====== Text to read

Chiefly remembered as an iconoclast condemned by Star Chamber in 1633, Sherfield was the third son of a Wiltshire farmer and corn-dealer. He claimed in 1608 that he had been educated ‘as well in the country schools as afterwards in the university’, though he does not appear in the records of either Oxford or Cambridge. As a young man he apparently spent some time at Southampton, before entering Lincoln’s Inn in 1598 at the relatively advanced age of 25.
Sherfield’s career received a major boost in late 1608, when another of his Wiltshire contacts, Sir James Ley*, became attorney of the Court of Wards. Within months Ley’s patronage brought Sherfield a marked increase in Wards business, and as his reputation as a specialist in such cases grew, he was able to attract a wider circle of clients, and charge higher fees. In just five years his annual income from this source quadrupled, from £77 in 1608-9 to £304 in 1612-13.
As Sherfield’s confidence grew, so did his self-assertiveness. One of his early investments was a freehold property which brought him a vote in parliamentary elections at Old Sarum. The customary patron there was the 3rd earl of Pembroke, but in 1610 the castle site had been acquired by Robert Cecil, now 1st earl of Salisbury. The 2nd earl (William Cecil, Viscount Cranborne*), who inherited two years later, considered that owning this property entitled him to nominate Members. Aware of this development, Sherfield contacted the earl’s circle in early 1614, and offered to help Salisbury secure control of at least one seat. Although both of Pembroke’s nominees prevailed in the subsequent general election, Sherfield was so gratified by the attention he had received from the Cecil camp that he leased the castle ruins himself shortly afterwards in order to strengthen his new role as electoral arbiter. Three years later, he became steward of Salisbury’s West Country estates, and his principal local agent.

============
====== Source material

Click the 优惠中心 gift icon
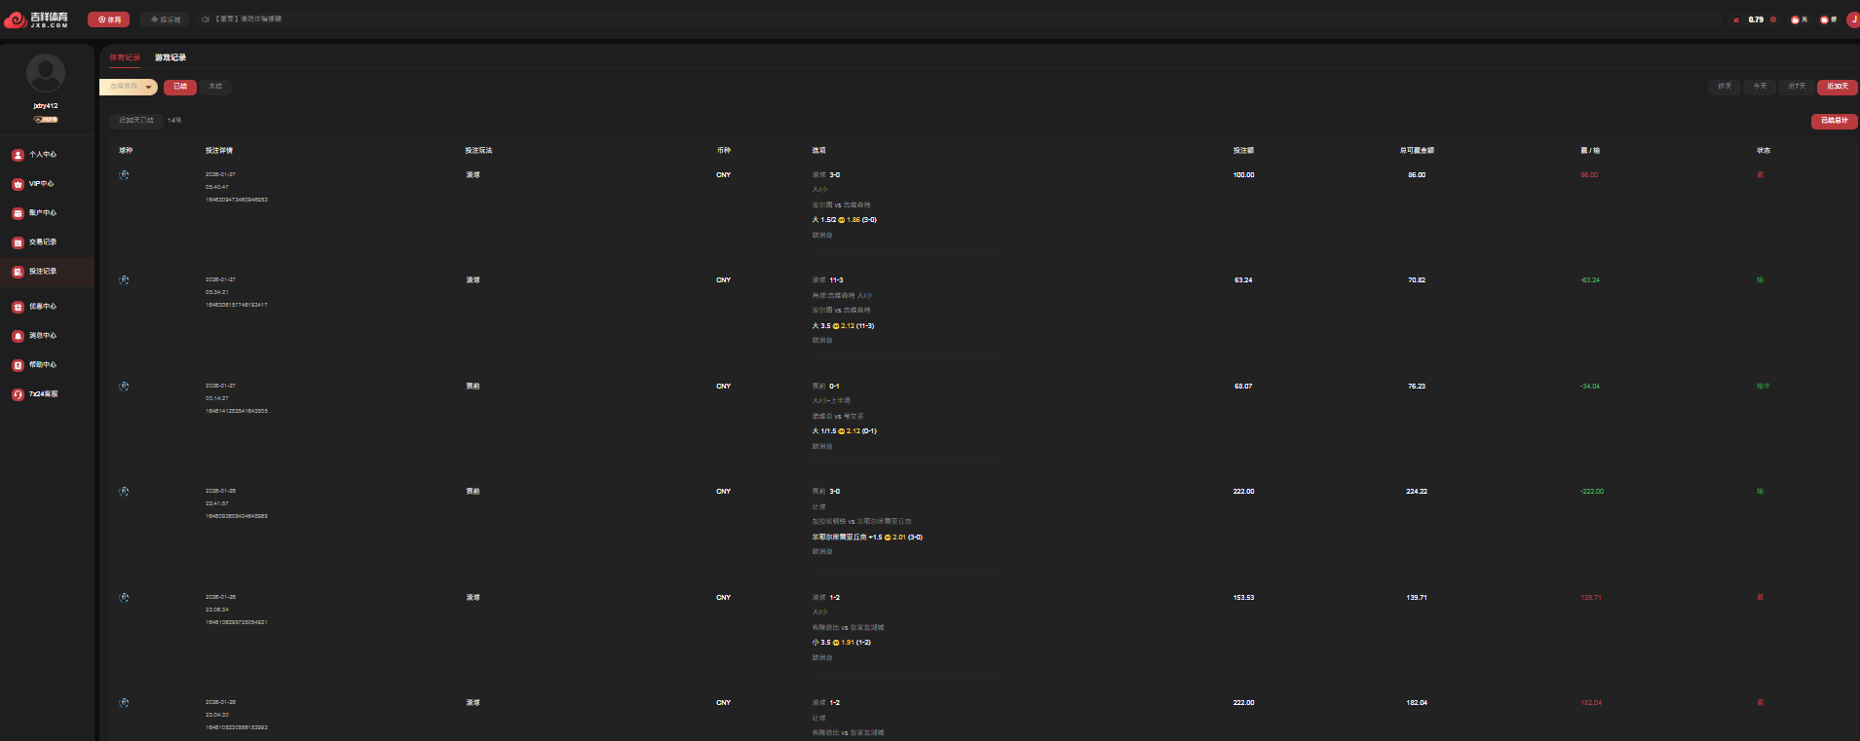This screenshot has width=1860, height=741. point(18,307)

============

- Given task:
Return the entire text about Sherfield word for word. Work only from the text about Sherfield.

- Worked solution:
Chiefly remembered as an iconoclast condemned by Star Chamber in 1633, Sherfield was the third son of a Wiltshire farmer and corn-dealer. He claimed in 1608 that he had been educated ‘as well in the country schools as afterwards in the university’, though he does not appear in the records of either Oxford or Cambridge. As a young man he apparently spent some time at Southampton, before entering Lincoln’s Inn in 1598 at the relatively advanced age of 25.
Sherfield’s career received a major boost in late 1608, when another of his Wiltshire contacts, Sir James Ley*, became attorney of the Court of Wards. Within months Ley’s patronage brought Sherfield a marked increase in Wards business, and as his reputation as a specialist in such cases grew, he was able to attract a wider circle of clients, and charge higher fees. In just five years his annual income from this source quadrupled, from £77 in 1608-9 to £304 in 1612-13.
As Sherfield’s confidence grew, so did his self-assertiveness. One of his early investments was a freehold property which brought him a vote in parliamentary elections at Old Sarum. The customary patron there was the 3rd earl of Pembroke, but in 1610 the castle site had been acquired by Robert Cecil, now 1st earl of Salisbury. The 2nd earl (William Cecil, Viscount Cranborne*), who inherited two years later, considered that owning this property entitled him to nominate Members. Aware of this development, Sherfield contacted the earl’s circle in early 1614, and offered to help Salisbury secure control of at least one seat. Although both of Pembroke’s nominees prevailed in the subsequent general election, Sherfield was so gratified by the attention he had received from the Cecil camp that he leased the castle ruins himself shortly afterwards in order to strengthen his new role as electoral arbiter. Three years later, he became steward of Salisbury’s West Country estates, and his principal local agent.